Be prepared to be disturbed. The post-war view of Europe that this film depicts is not the mythologized view of Europe after the Allied victory that we typically have been exposed to in the US. War is hell and the aftermath in Europe was at least that bad.
I learned of this film in a recent NPR interview with the author of the Savage Continent, a book on the actual plight of Europe after the end of the war. On the starvation. On the exploitation of the weak. On the prostitution and rape of women. The belief that all spoils—including the women in any society—go to the victor, or at least those in power, who are usually men, is universal even in the modern age.
Germany Year Zero is shot against the backdrop of post-war Germany. Post-bombing. Post-destruction. Scene after scene shows the devastation of a bombed out city. Of people struggling to survive. Multiple families living in any partially standing dwelling. Kids roaming the streets on the make for a buck. Or a few potatoes. The director Roberto Rossellini invites us into the lives of five families living together, not congenially. We see death. Ill health. Struggle for food. Trying to find work. Hiding from the authorities due an army past.
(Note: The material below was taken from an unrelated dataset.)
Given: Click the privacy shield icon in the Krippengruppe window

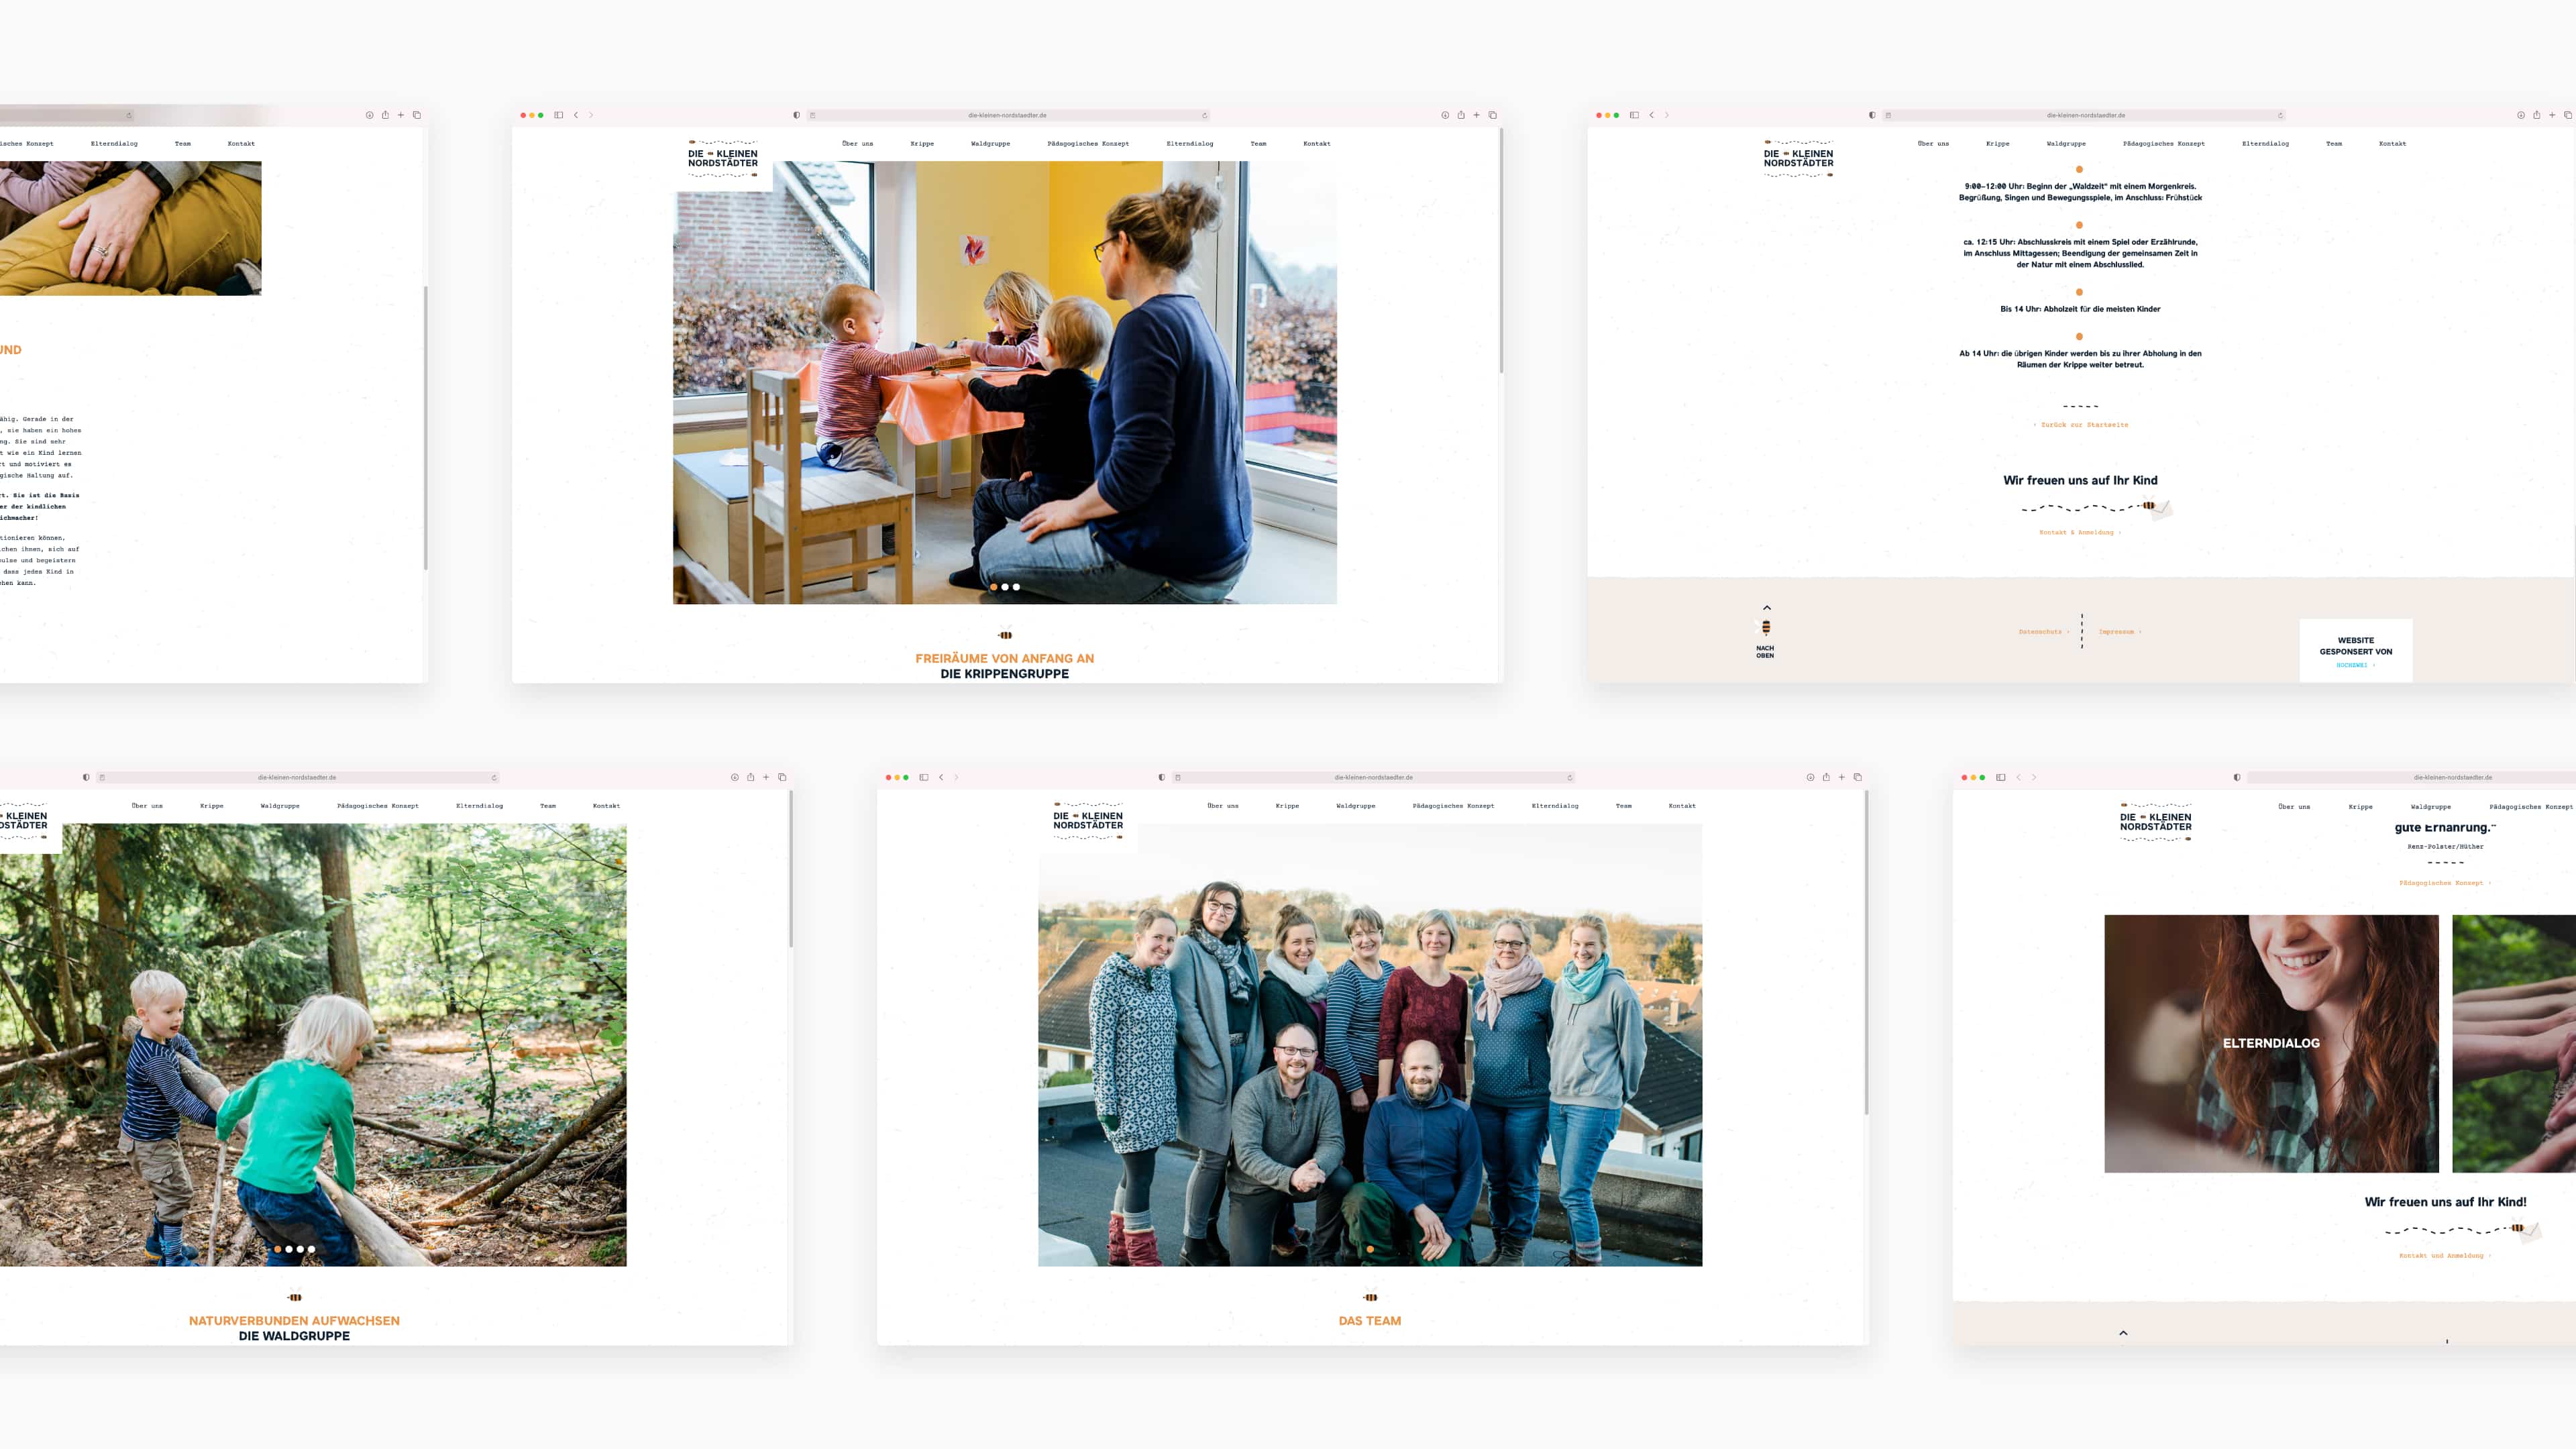Looking at the screenshot, I should [x=796, y=115].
To see a glimpse into a difference view of what things were like in Europe after the war was eye-opening. It tore away some of the mythology that surrounds the war. We are pretty insulated in the US. And with the passage of time, even more so.
I couldn’t help but realize that the boy in the film was around the same age as my parents when the movie was made. And that save for immigration to the US generations before, they could easily have been that boy or a girl portrayed in the film, and faced the same situation in post-war Europe.